EXERCISE AIM >> Will you retype the records from the line with "Task: Open the Datenbank database" up to and including the last line, leaving the pictures out of your answer?
== GIVEN DATA
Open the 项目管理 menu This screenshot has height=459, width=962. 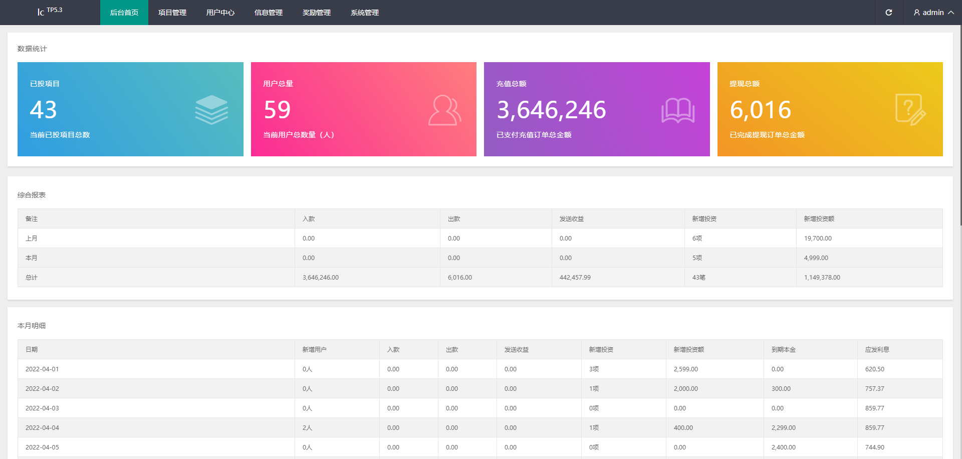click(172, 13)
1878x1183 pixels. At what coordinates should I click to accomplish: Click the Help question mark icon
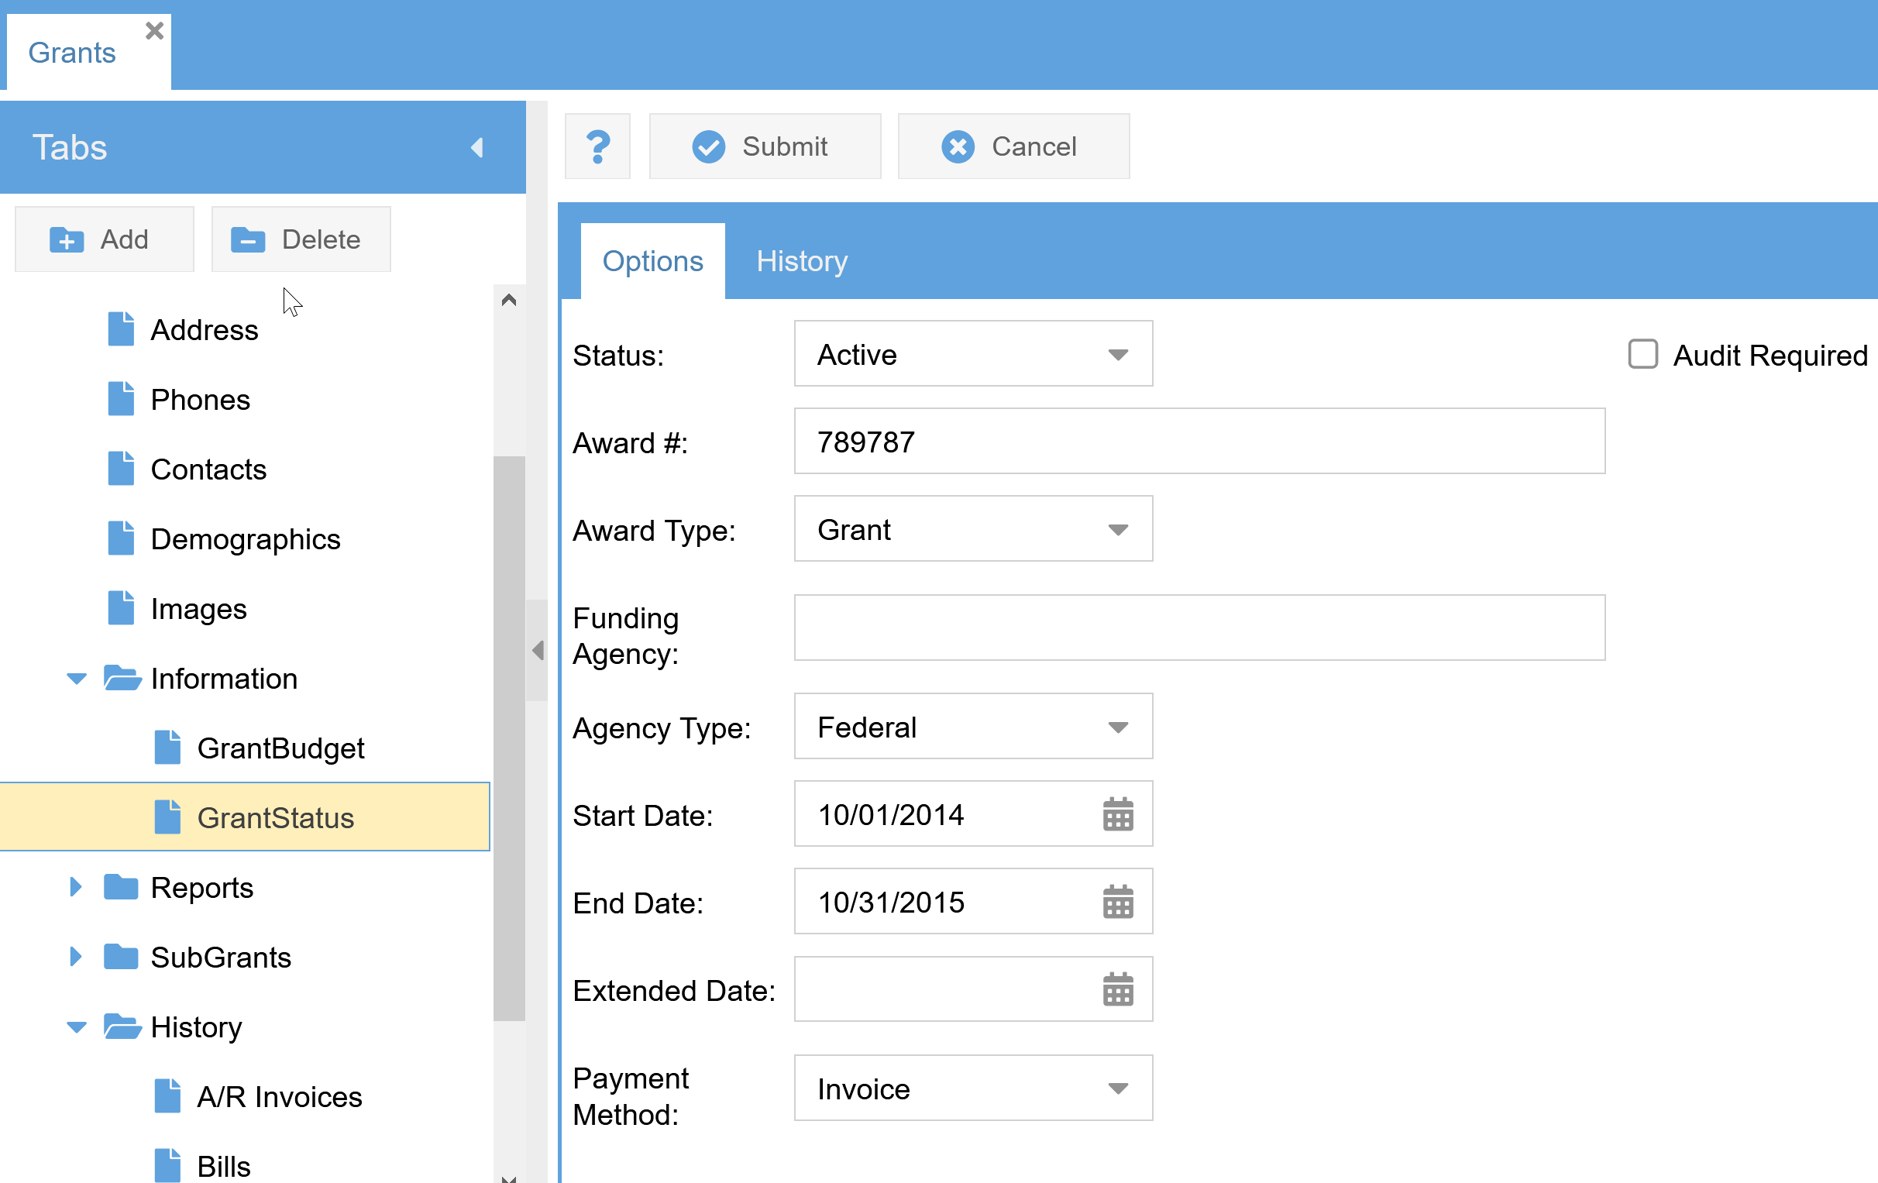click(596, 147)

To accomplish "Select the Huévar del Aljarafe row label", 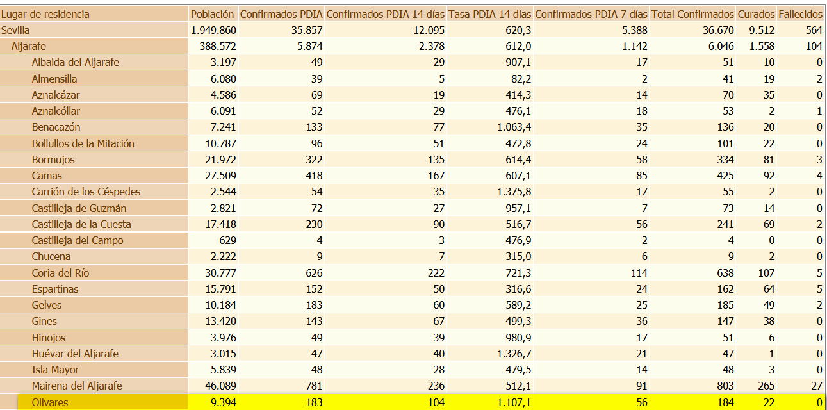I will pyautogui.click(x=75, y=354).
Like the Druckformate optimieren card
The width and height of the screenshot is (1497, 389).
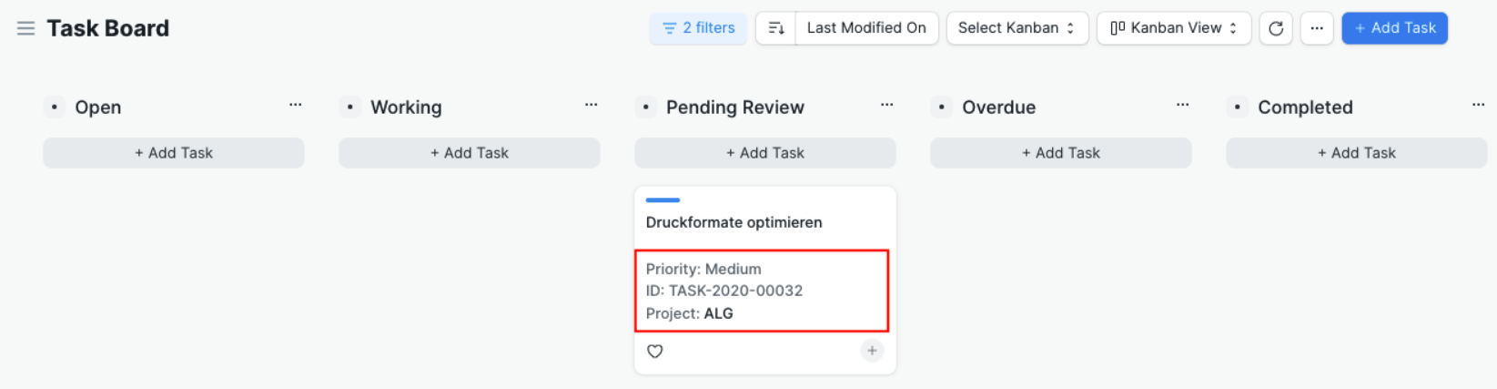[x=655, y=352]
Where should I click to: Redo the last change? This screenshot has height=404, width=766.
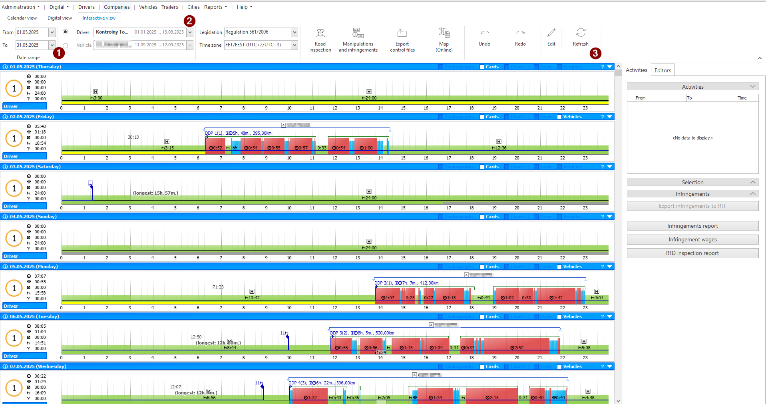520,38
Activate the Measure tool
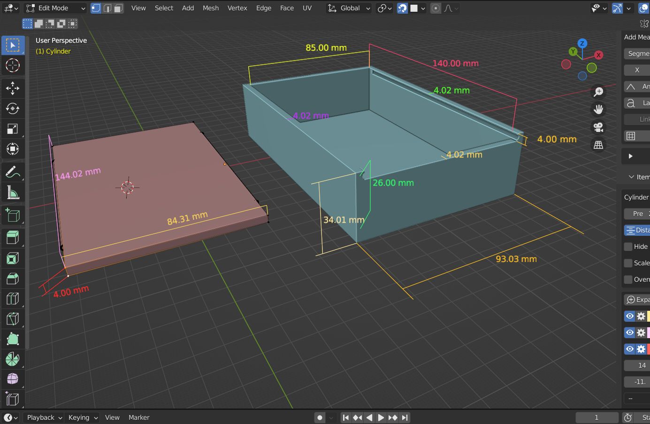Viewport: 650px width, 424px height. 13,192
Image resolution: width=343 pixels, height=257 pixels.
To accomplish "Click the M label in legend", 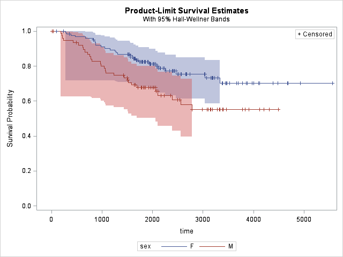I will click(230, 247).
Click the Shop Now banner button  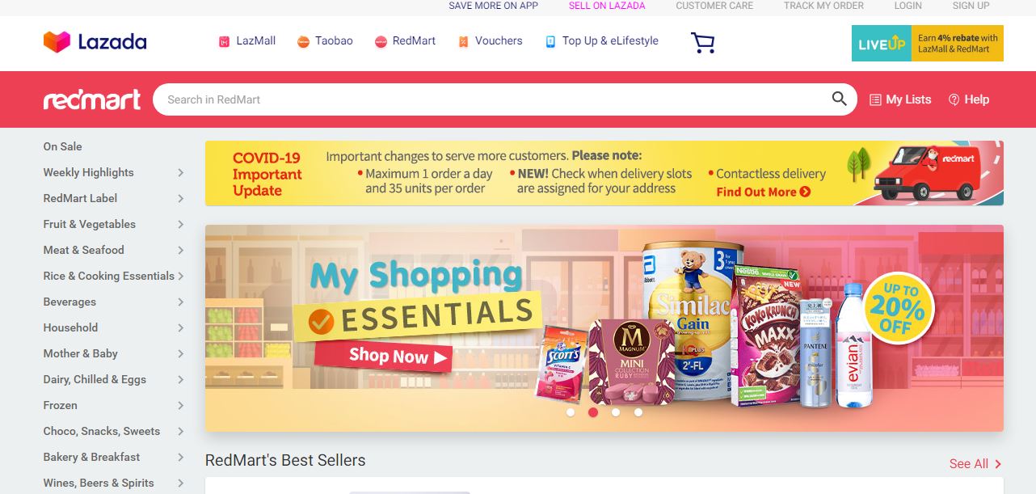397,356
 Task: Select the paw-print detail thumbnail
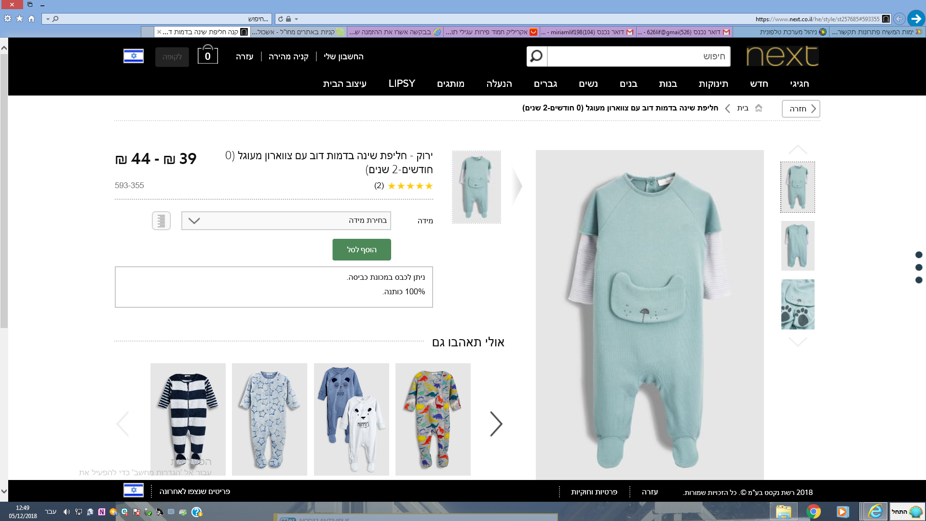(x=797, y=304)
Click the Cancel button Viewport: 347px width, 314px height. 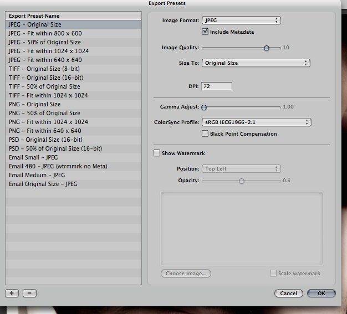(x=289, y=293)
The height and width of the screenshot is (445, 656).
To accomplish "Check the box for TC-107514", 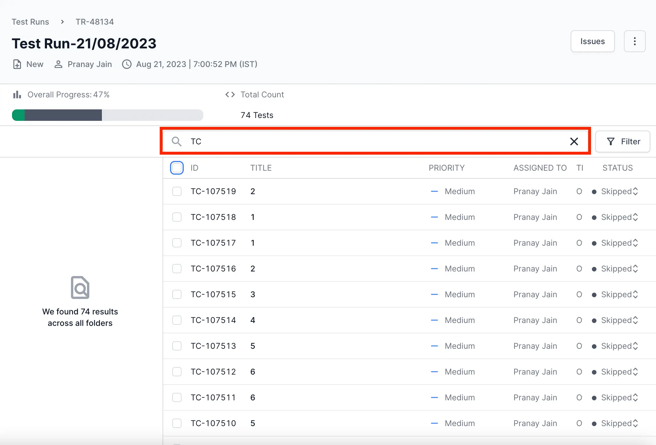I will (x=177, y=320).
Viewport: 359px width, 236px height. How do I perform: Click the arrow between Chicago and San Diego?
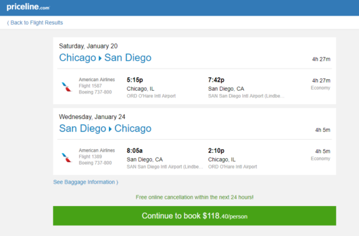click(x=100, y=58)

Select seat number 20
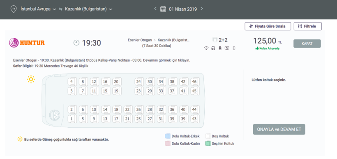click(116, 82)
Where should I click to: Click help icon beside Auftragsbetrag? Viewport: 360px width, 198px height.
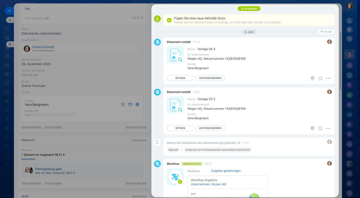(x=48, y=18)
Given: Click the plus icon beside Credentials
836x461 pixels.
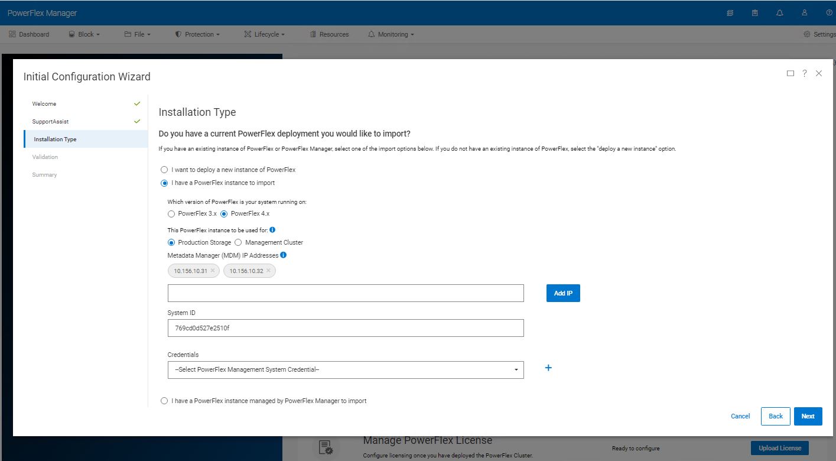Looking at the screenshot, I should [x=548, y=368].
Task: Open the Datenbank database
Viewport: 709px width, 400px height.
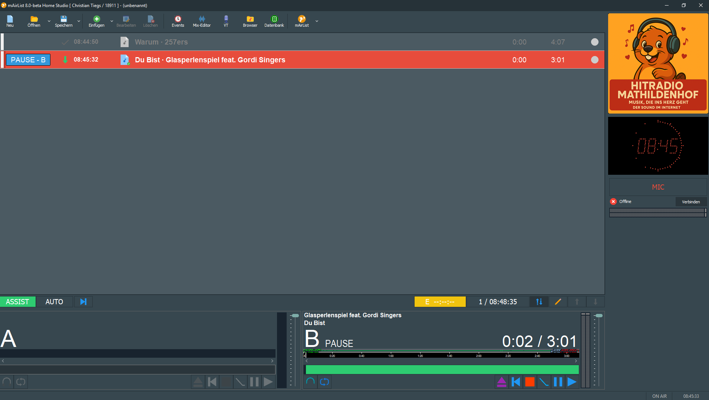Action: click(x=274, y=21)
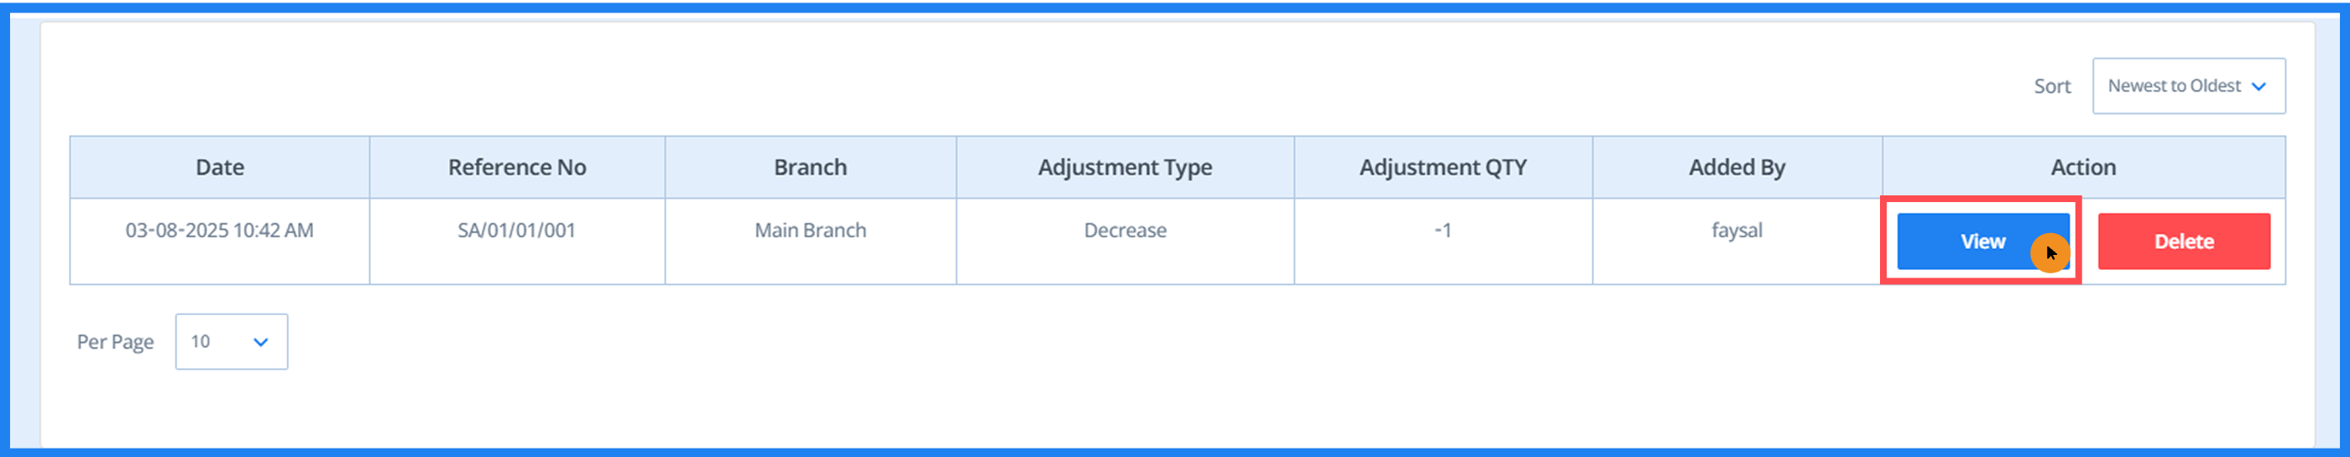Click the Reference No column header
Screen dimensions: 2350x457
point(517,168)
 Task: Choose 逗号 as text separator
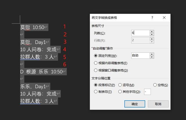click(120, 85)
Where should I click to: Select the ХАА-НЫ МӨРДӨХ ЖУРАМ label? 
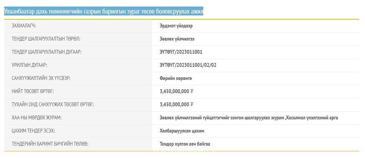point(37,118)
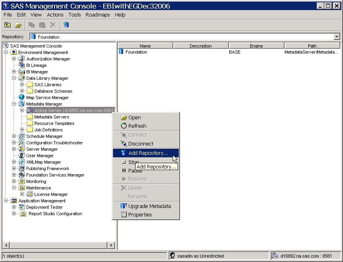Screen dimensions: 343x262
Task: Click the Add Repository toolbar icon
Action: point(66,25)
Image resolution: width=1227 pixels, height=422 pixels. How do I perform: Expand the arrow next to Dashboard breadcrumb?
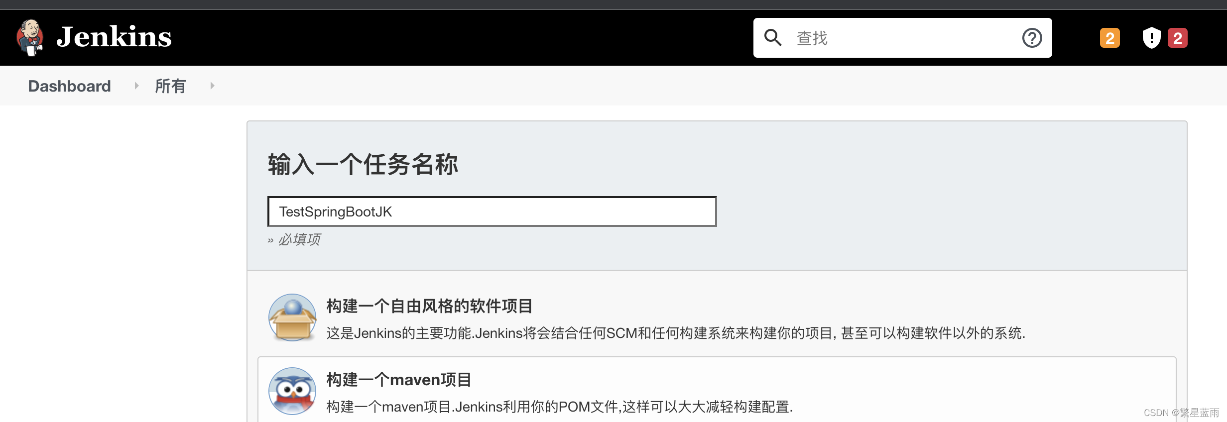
====
PROBLEM SOLUTION >>
Task: Open the Datenbank database
Viewport: 709px width, 400px height.
Action: click(x=274, y=21)
Click the Reference No column header
Screen dimensions: 2350x457
point(517,168)
 Task: Choose 逗号 as text separator
click(120, 85)
Where should I click to: Select the ХАА-НЫ МӨРДӨХ ЖУРАМ label? 
point(37,118)
Screen dimensions: 343x262
Task: Click the Add Repository toolbar icon
Action: point(66,25)
Image resolution: width=1227 pixels, height=422 pixels. How do I perform: Expand the arrow next to Dashboard breadcrumb?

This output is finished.